Judge James E. Boasberg, writing for the Court, denied Modena’s motion. The Court addressed first whether McBee’s counterclaim should be dismissed as a result of McBee’s allegation that Modena “engaged in ‘minimal client pitches’ and ‘minimal activity.’” In Modena’s opinion, McBee’s allegations amounted to an admission that Modena complied with the contract, albeit minimally. The Court rejected this contention, concluding that McBee’s true allegation was that Modena’s minimal performance was not sufficient to constitute performance under the contract.

In any event, the Court was persuaded that McBee had alleged sufficiently that Modena breached the contract. Apart from a minimal requirement that Modena originate at least two (2) sales pitches per quarter, what constituted sufficient performance under the contract was set forth only in broad strokes. Due to the lack of clear performance standards, any resolution of McBee’s claim would necessarily involve ascertaining the intent and understanding of the parties at the time they entered into the contract. Such evidence had not been adduced at this stage of the case, but McBee had nevertheless adequately set forth facts on which a factfinder could conclude that Modena did not perform pursuant to the contract.

The Court also rejected Modena’s argument that McBee had failed to please with sufficient specificity the grounds upon which it claimed Modena breached the contract. In this regard, the Court noted that “[t]o survive a motion to dismiss a contract claim, the plaintiff must simply ‘describe the terms of the alleged contract and the nature of the defendant’s breach.’” (Quoting Francis v. Rehman, 110 A.3d 615, 620 (D.C. 2015)). As long as the complaint gives the defendant fair notice of the nature of the alleged breach, it should not be dismissed. Here, McBee specifically alleged that it sent Modena a failure-to-perform notice identifying areas of deficient performance, and that it terminated the contract as a result of Modena’s deficiencies in performance one (1) month after it sent that notice to Modena. These allegations were manifestly sufficient to survive a motion to dismiss.

Finally, the Court rejected Modena’s argument that McBee’s sole remedy under the contract was to terminate the contract pursuant to the termination-for-cause provision contained therein. For a remedy set forth in a contract to be exclusive, it must be apparent on the face of the contract that the parties intended the provided remedy to be exclusive.

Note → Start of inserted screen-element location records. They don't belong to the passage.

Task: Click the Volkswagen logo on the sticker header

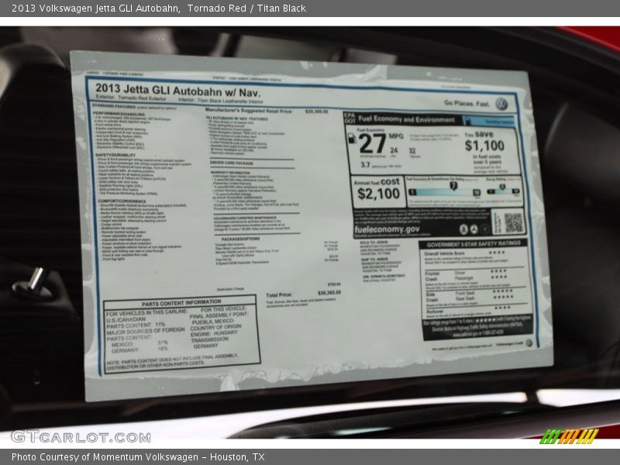Action: click(501, 103)
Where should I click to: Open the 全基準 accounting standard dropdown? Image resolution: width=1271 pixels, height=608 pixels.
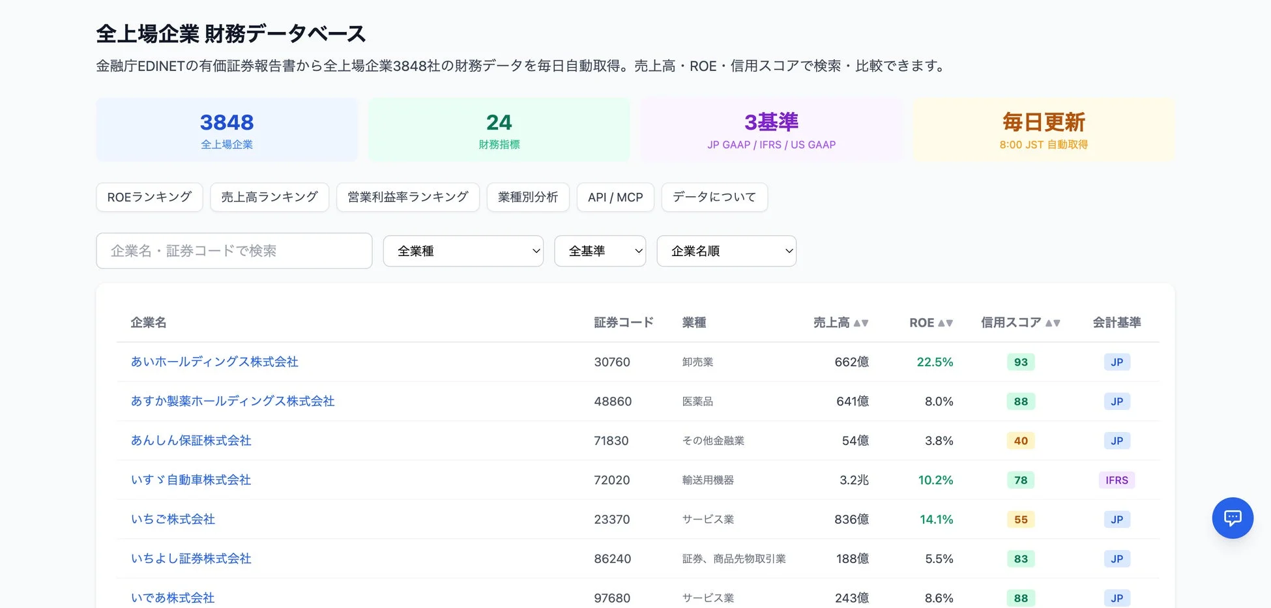(x=600, y=251)
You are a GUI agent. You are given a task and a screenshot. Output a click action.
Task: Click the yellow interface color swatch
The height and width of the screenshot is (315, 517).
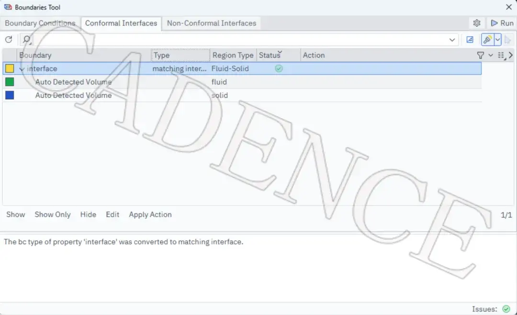coord(10,68)
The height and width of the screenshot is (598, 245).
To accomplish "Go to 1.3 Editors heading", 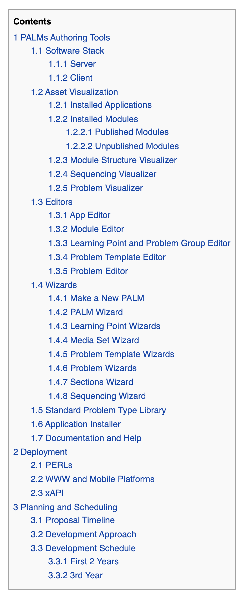I will pyautogui.click(x=52, y=202).
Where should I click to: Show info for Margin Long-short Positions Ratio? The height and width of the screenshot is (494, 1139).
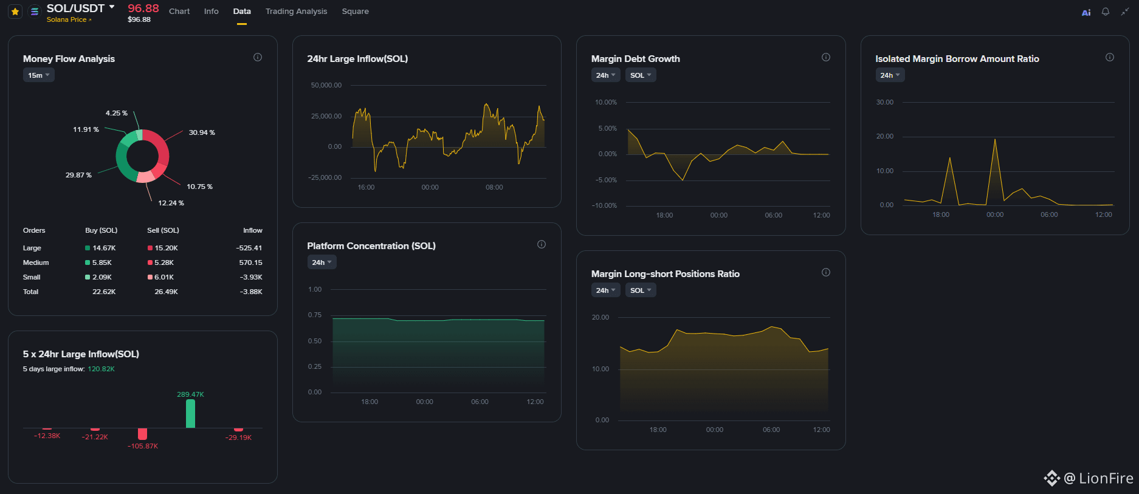click(x=826, y=272)
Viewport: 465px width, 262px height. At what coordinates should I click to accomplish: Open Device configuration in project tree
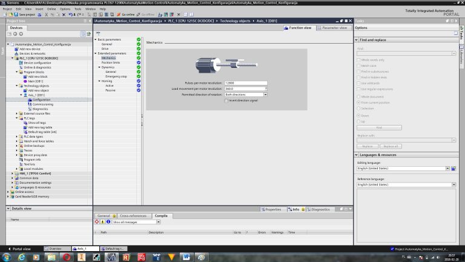coord(38,62)
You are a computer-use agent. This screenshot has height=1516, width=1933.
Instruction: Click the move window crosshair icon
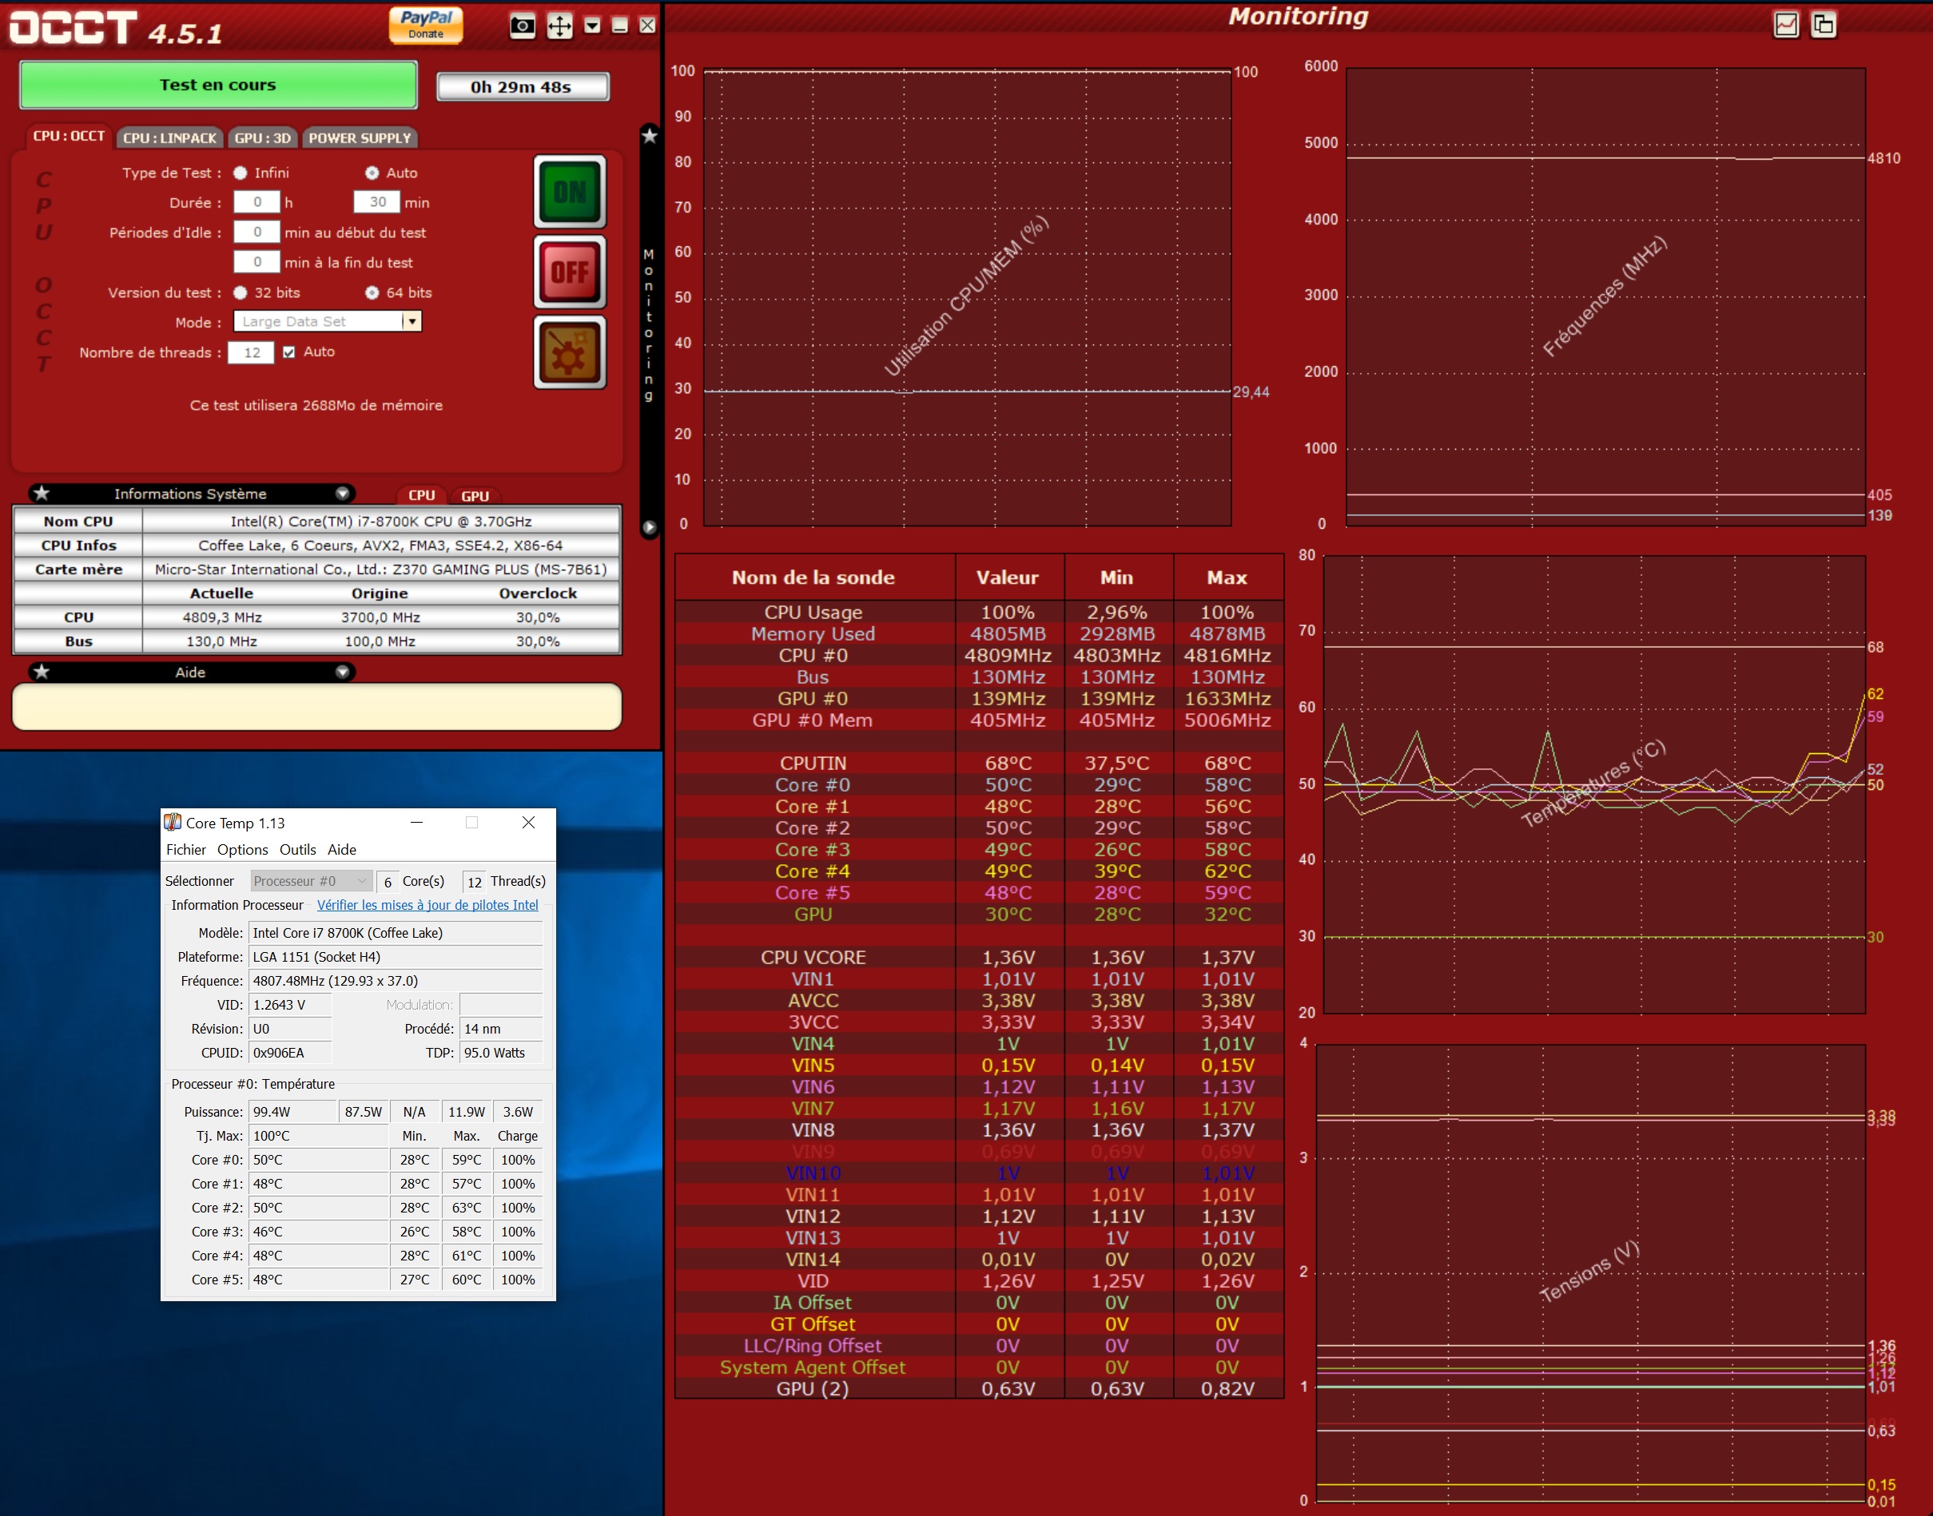pos(559,26)
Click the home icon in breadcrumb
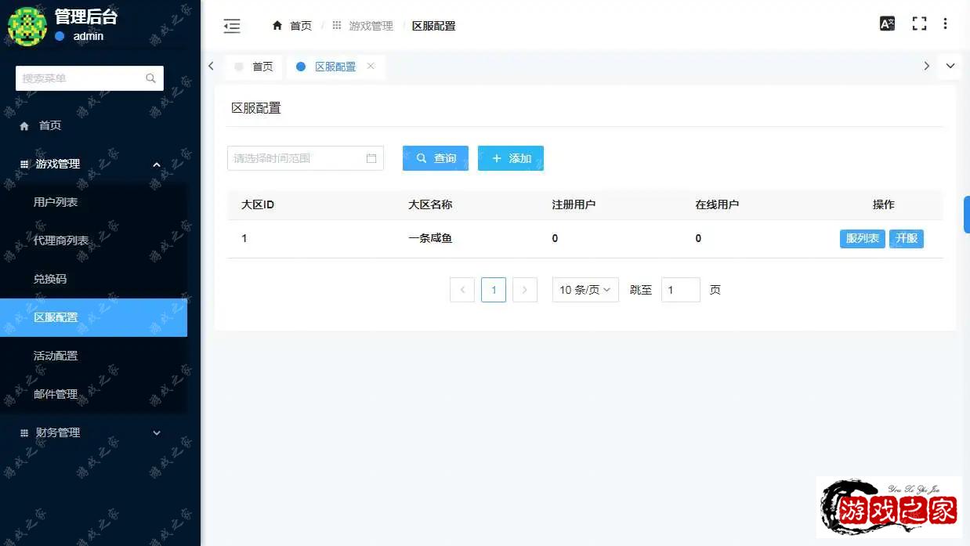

Here, not only did the termination-for-cause provision not state that it was the exclusive remedy, the contract also contained a separate “Remedies” section which gave the parties several other potential remedies, including “any other rights and remedies at law.” Consequently, the Court concluded that termination was not McBee’s exclusive remedy, and it denied Modena’s motion to dismiss.